The Encarta World Dictionary defines "abiku" as:

[a] West Africa reincarnated being: a spirit in the form of a child who must repeatedly die and be reborn

With this in mind, it might seem that Clarke is speaking to the dead spirit, welcoming it. However, this definition may be used in the poem metaphorically.

The setting is a home—the speaker's home. He encourages the spirit to go where it must:

Coming and going these several seasons,

Do stay out on the baobab tree,

Follow where you please your kindred spirits

If indoors is not enough for you...

...but even with this said, the speaker goes on to describe the abode. He is honest in his assessment of the physical structure. The thatched roof leaks when the rain is hard ("when flood brim the banks"), and bats and owls break through the eaves at night by ripping into the roof's covering. When the harmattan...

a dust-laden wind on the Atlantic coast of Africa in some seasons...

...arrives, the chance is much greater of the walls going up in smoke and fire because the blaze used to dry the fish whips about with the gusts of wind.

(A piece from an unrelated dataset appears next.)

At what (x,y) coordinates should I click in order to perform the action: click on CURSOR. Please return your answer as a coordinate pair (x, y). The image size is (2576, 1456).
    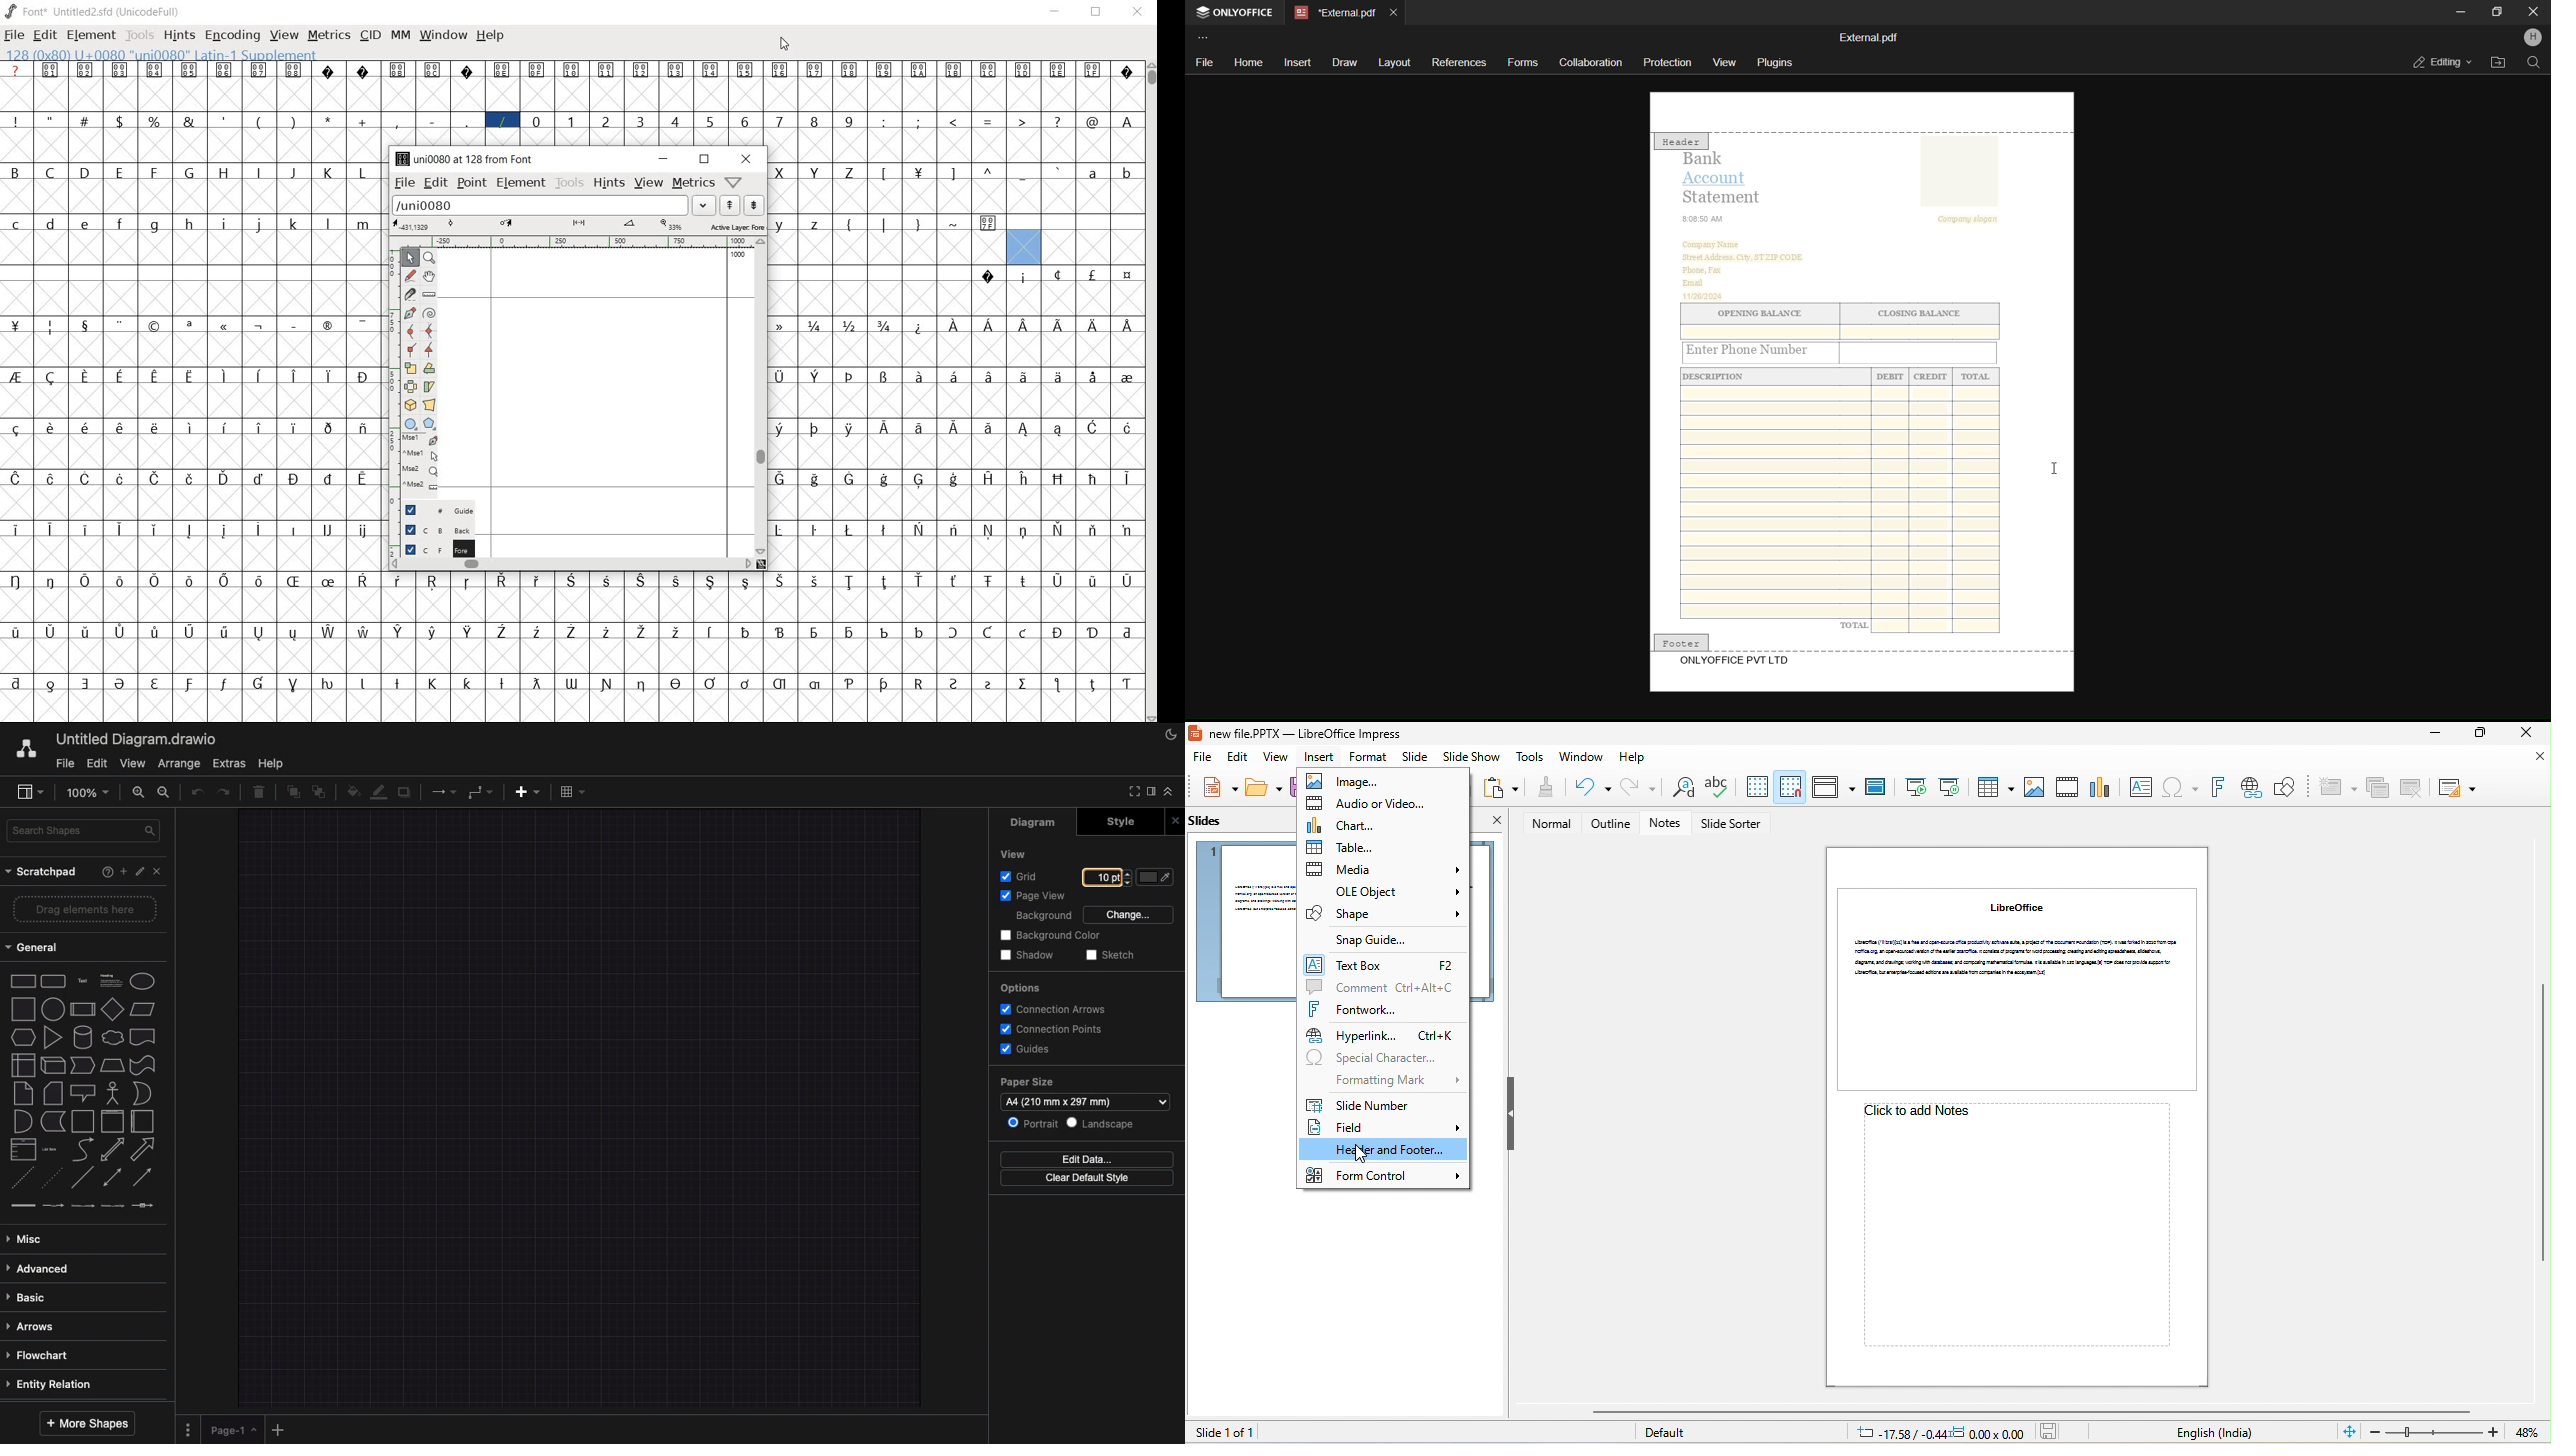
    Looking at the image, I should click on (786, 43).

The speaker describes a humble home that does not offer much in the way of material substance: it struggles to survive the elements and nature's creatures. However, within these walls, there are those who will welcome the "child." The speaker may well be addressing a literal "child," one that has lost home and family and is being invited to stay. (And if not, he is still extending his invitation—but to a ghostly child that forever wanders, offering it a place where it might rest.)

I would suggest (my interpretation) that the theme of the poem is home: there is always a place for you at our fire, however humble. The setting is presented in such a way that the invitation is a modest one, but genuine—no promise is made of great comfort or lavish appointments. But the speaker is suggesting that the willing, kind and welcoming people that live within, however poor and fragile the house may be, offer not material substance as much as emotional substance: support, concern and love. In these things, they have a great supply—

For..."many more mouths gladden the heart."